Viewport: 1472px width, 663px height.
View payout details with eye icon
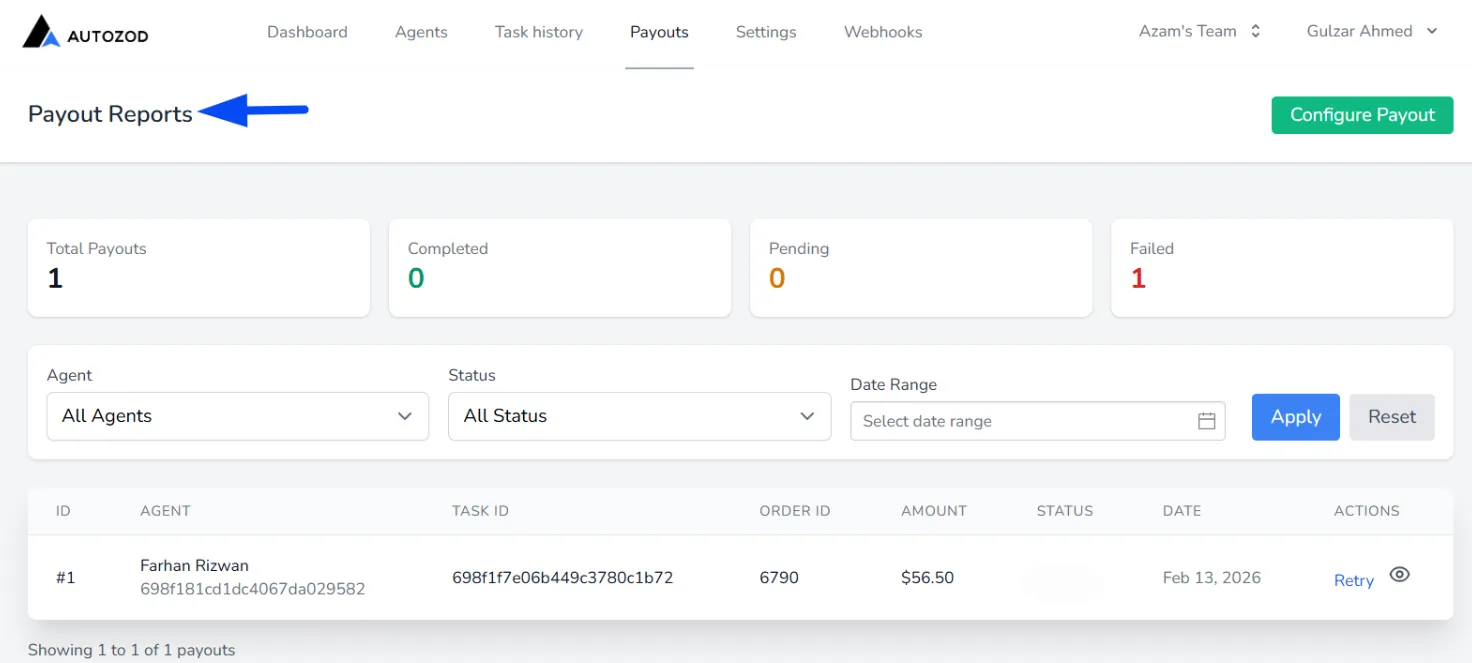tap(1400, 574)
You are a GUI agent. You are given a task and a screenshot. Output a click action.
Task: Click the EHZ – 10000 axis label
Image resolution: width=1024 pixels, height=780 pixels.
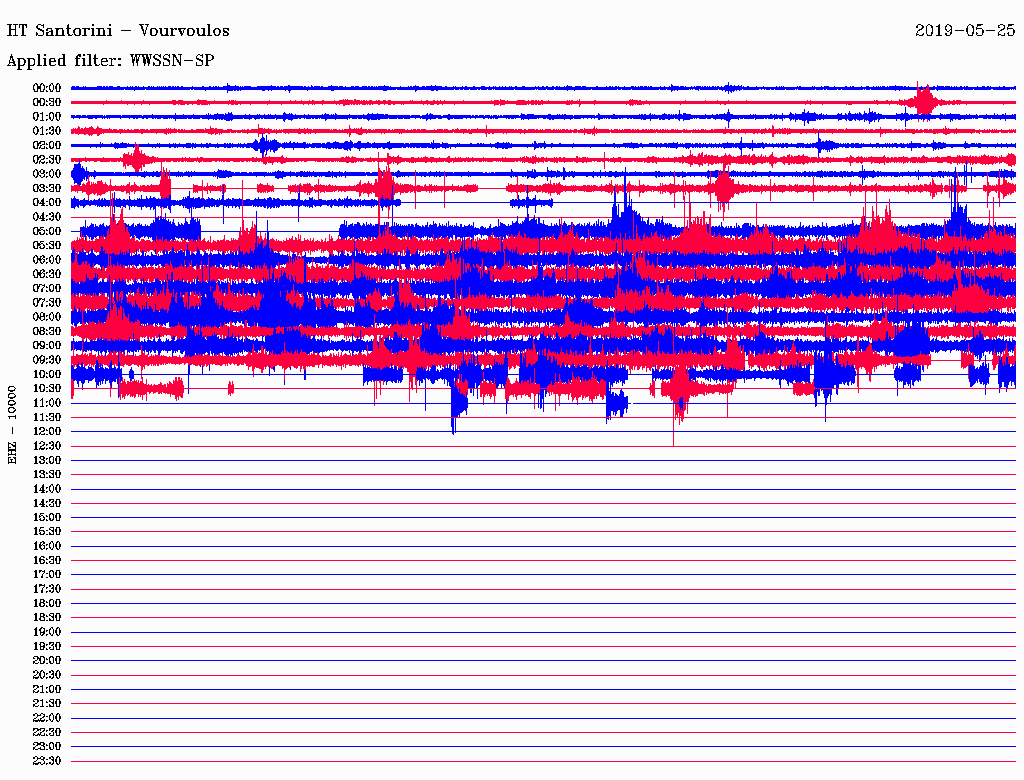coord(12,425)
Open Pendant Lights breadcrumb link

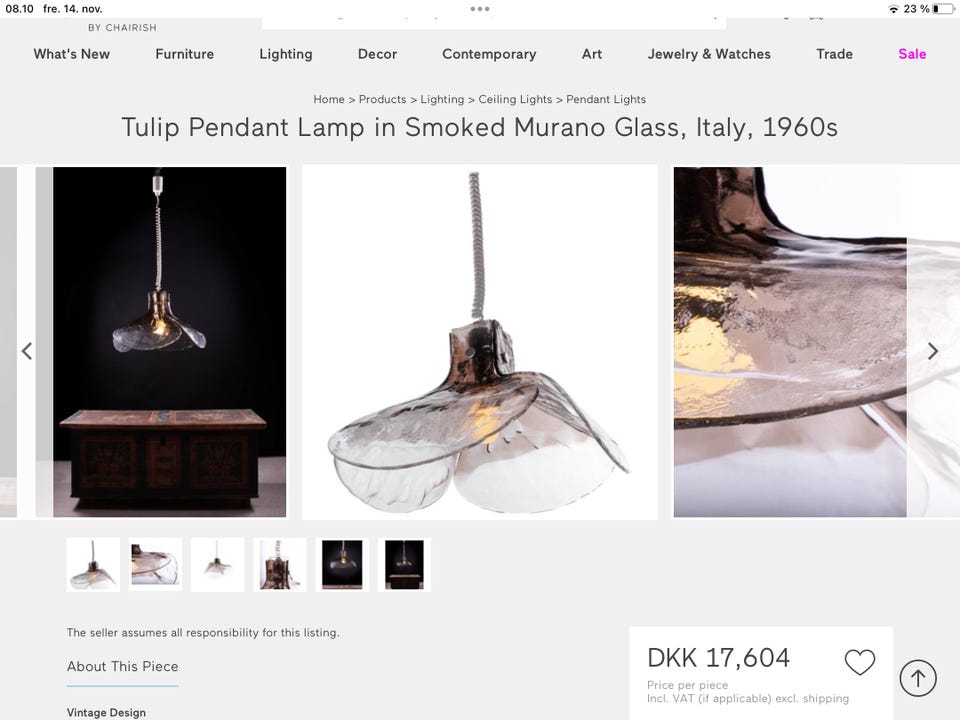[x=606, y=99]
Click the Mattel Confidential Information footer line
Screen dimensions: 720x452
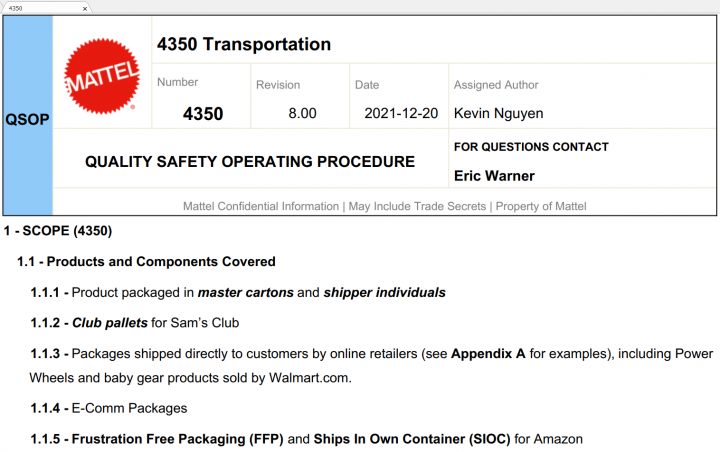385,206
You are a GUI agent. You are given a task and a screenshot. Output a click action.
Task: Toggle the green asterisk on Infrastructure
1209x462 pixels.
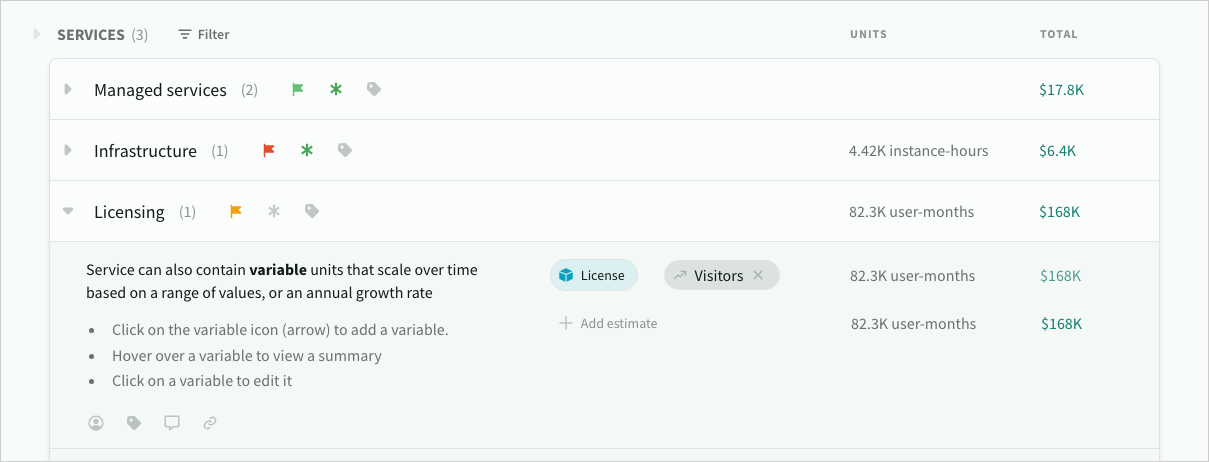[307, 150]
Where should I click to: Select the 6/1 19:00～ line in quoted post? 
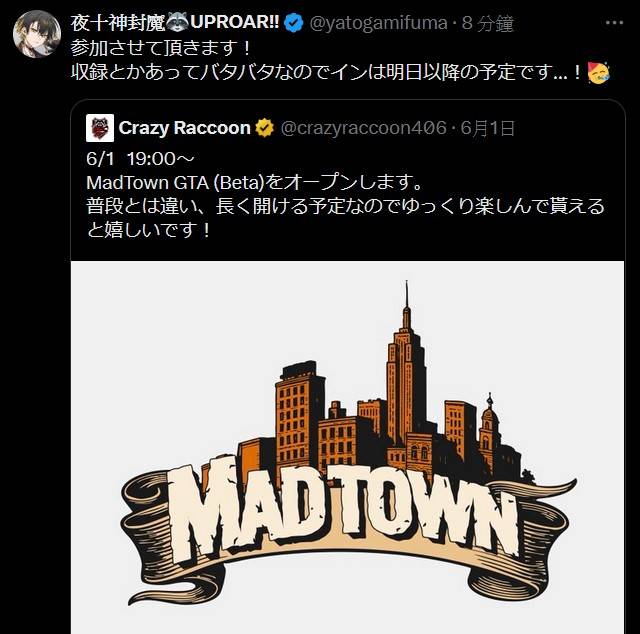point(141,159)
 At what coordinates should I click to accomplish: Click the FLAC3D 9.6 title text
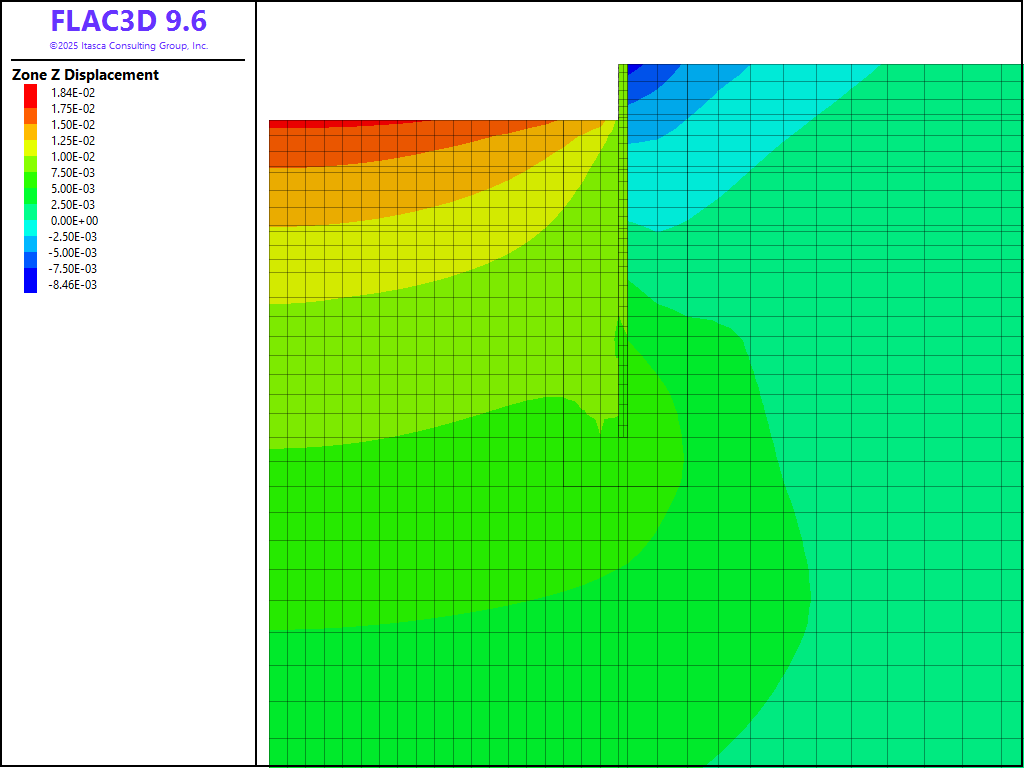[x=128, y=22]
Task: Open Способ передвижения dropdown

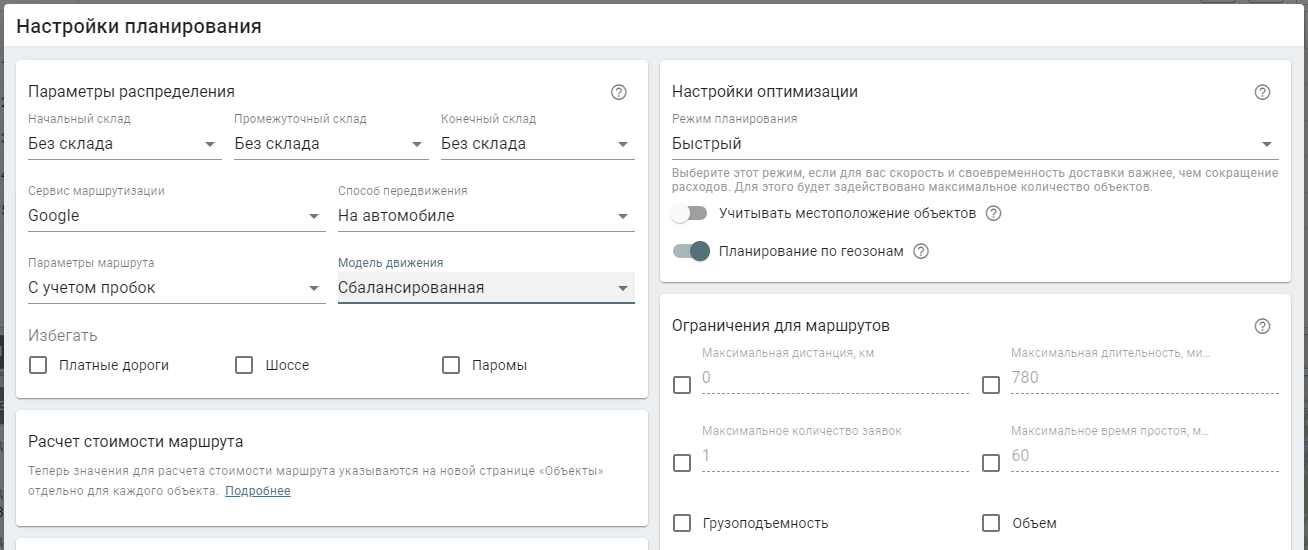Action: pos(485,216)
........
EXERCISE INSTRUCTIONS: For this exercise, retype the listing above word for word and omit the pictures.

TASK SOLUTION:
Viewport: 1472px width, 663px height.
View payout details with eye icon
tap(1400, 574)
You are a GUI agent. You are given a task and a screenshot. Output a click action.
Task: Click the EHZ – 10000 axis label
Image resolution: width=1024 pixels, height=780 pixels.
coord(12,425)
Open Pendant Lights breadcrumb link

[x=606, y=99]
Click the Mattel Confidential Information footer line
Screen dimensions: 720x452
385,206
You are a GUI agent. You are given a task and a screenshot. Output a click action.
Task: Toggle the green asterisk on Infrastructure
1209x462 pixels.
[307, 150]
Where should I click to: Select the 6/1 19:00～ line in quoted post? 
point(141,159)
 At what coordinates should I click to accomplish: Click the FLAC3D 9.6 title text
[x=128, y=22]
Task: Open Способ передвижения dropdown

Action: pos(485,216)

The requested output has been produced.